▶ [Exercise goal]: Take each line in the entries below that holds "button" and show it.

▶ [Supplied information]:
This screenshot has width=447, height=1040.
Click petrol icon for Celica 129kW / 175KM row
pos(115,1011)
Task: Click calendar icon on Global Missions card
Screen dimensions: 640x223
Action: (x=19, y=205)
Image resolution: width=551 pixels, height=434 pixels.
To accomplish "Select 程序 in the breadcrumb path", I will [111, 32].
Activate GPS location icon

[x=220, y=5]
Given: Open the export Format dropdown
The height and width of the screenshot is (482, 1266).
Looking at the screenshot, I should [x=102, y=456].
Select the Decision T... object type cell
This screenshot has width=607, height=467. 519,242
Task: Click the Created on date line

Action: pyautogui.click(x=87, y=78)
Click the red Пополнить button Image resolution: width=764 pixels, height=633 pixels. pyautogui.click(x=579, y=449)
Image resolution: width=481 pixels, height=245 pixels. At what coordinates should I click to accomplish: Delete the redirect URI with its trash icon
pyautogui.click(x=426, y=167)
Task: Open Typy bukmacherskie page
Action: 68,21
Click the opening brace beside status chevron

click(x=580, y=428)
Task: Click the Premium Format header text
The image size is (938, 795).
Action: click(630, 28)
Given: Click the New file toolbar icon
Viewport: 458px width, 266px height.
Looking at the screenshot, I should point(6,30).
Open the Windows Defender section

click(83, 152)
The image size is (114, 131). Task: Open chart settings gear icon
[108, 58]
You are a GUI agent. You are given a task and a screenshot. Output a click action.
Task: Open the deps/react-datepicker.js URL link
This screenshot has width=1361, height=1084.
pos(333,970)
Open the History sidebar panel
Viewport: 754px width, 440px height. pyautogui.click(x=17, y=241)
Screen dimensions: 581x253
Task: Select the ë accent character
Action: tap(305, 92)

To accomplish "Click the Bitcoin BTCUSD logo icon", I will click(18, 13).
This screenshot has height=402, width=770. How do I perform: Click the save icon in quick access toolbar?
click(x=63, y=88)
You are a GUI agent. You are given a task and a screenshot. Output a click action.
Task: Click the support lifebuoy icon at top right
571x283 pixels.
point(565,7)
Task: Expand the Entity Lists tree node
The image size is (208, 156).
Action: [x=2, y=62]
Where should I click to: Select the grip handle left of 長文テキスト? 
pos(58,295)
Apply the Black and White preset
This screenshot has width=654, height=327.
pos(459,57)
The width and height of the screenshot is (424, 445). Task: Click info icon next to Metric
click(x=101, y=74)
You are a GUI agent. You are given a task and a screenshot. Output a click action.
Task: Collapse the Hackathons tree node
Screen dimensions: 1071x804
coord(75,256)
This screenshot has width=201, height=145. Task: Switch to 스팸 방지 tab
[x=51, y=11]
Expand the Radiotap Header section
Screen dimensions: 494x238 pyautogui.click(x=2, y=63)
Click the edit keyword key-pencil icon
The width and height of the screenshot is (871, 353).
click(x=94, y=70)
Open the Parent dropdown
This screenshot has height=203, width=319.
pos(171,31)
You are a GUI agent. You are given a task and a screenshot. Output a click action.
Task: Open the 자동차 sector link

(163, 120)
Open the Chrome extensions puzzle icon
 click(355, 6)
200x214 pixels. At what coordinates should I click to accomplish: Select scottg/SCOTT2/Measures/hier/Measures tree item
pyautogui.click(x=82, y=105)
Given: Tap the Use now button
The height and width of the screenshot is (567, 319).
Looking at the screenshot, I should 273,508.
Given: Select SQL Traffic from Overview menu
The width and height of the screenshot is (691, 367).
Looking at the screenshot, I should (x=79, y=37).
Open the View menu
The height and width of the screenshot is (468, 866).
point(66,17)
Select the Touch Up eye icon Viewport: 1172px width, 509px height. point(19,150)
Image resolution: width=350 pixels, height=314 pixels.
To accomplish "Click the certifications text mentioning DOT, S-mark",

▶ [Answer to the problem]:
Click the red Пополнить button Image resolution: width=764 pixels, height=633 pixels. pyautogui.click(x=579, y=449)
Given: Tap the Use now button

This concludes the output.